Jiaxian Red Clay section(38°16'N, 110°05'E)locates in the northern Chinese Loess Plateau near the northern limit of East Asian summer monsoon, an ideal site to study relation between regional vegetation cover and climatic changes. The Red Clay section is 64m thick, dated from 8.2Ma to 2.6Ma. Episodic changes in species and contents of carbonate minerals in the section allow us to study C4-plants evolution using the stable isotope techniques. Here we develop a simple and fast approach to obtain δ 13 C changes of secondary calcite minerals totally reflecting paleo-ecological changes.

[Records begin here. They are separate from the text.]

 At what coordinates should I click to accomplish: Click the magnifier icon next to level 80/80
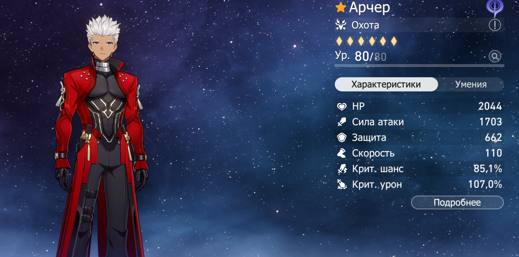[x=495, y=56]
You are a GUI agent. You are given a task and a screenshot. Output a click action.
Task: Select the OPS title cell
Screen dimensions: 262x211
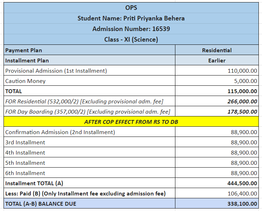[x=131, y=7]
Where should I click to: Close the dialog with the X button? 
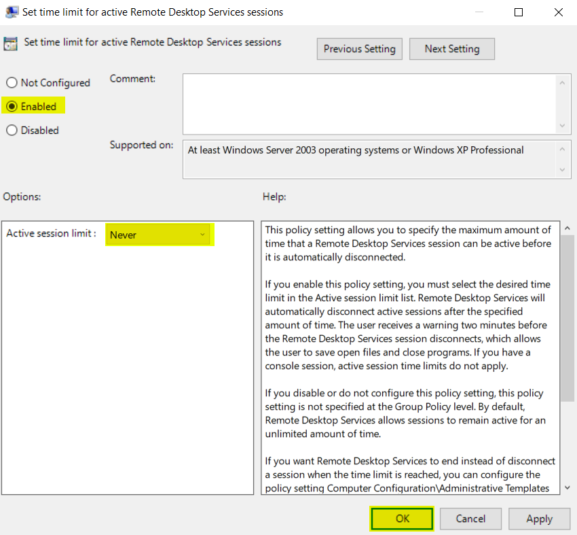click(558, 12)
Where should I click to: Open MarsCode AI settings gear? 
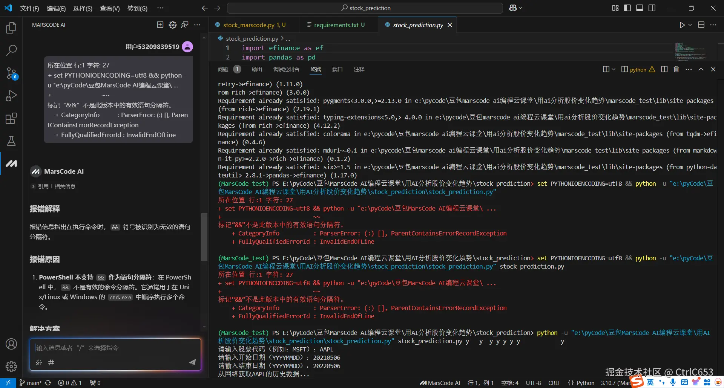click(x=172, y=25)
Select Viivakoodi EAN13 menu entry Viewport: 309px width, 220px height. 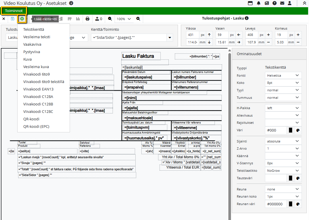tap(38, 89)
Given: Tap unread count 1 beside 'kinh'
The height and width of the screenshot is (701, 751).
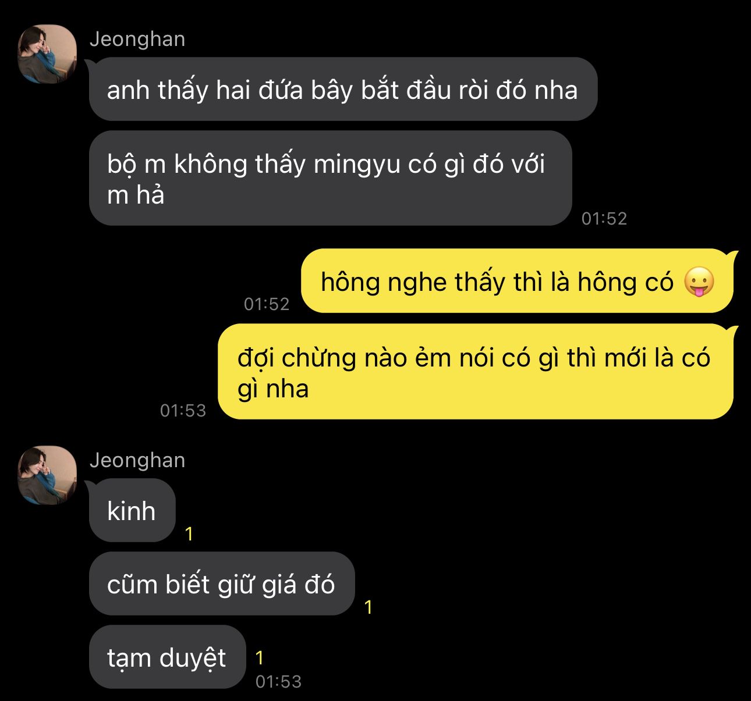Looking at the screenshot, I should (189, 533).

This new approach overcomes the problem of carbonate minerals of detrital origin that complicate an interpretation of δ 13 C changes in bulk sample of carbonate minerals related with paleo-ecological changes.
We identified species of carbonate minerals for 608 bulk soil samples using Fourier Transform Infrared Spectrometry(FTIR)and established dataset with 190 samples that are composed of abundant secondary calcite(>5 %)without any of dolomite minerals. We avoided dolomite minerals in measurement of δ 13 C for following reasons. Dolomite initially eroded from bedrock in dust provenance, having no paleo-ecological significance. The calcite minerals were easily weathered after the Red Clay deposition, thus mostly of secondary origin. Due to two order of magnitude larger rate than calcite formation, the source of carbon in the calcite of secondary origin mostly inherited from soil respiration. Hence, the carbon isotope values for our selected calcites are strongly related to paleo-ecological evolution in site. We analyzed the δ 13 C values in calcite for 190 samples with equal space interval, so as to obtain a long-term C3-plants record. The δ 13 C values varied from -1.67 ‰ to -7.85 ‰ with a mean value of -4.86 ‰.The δ 13 C values of calcite formed in 100 % C3-plants conditions ranged from -12 ‰ to -10 ‰.In contrast, 100 % C4-plants condition should theoretically with calcite δ 13 C values from 1 ‰ to 3 ‰.Using the two end-members of δ 13 C, we could infer C3/C4 abundances considering very different δ 13 C values for calcite formed in 100 % C3 or C4-plants conditions, respectively. This method for the estimation of C4-plants abundance is based on the assumption that soil organic matter and pedogenic carbonate share the same carbon source. The difference of δ 13 C between the two phases is assumed to be limited to 14 ‰ ~16 ‰.However, worldwide reported differences have largely exceeded this range for many instances. Therefore, future work should be involved on the study of carbon isotopic composition of soil organic matter.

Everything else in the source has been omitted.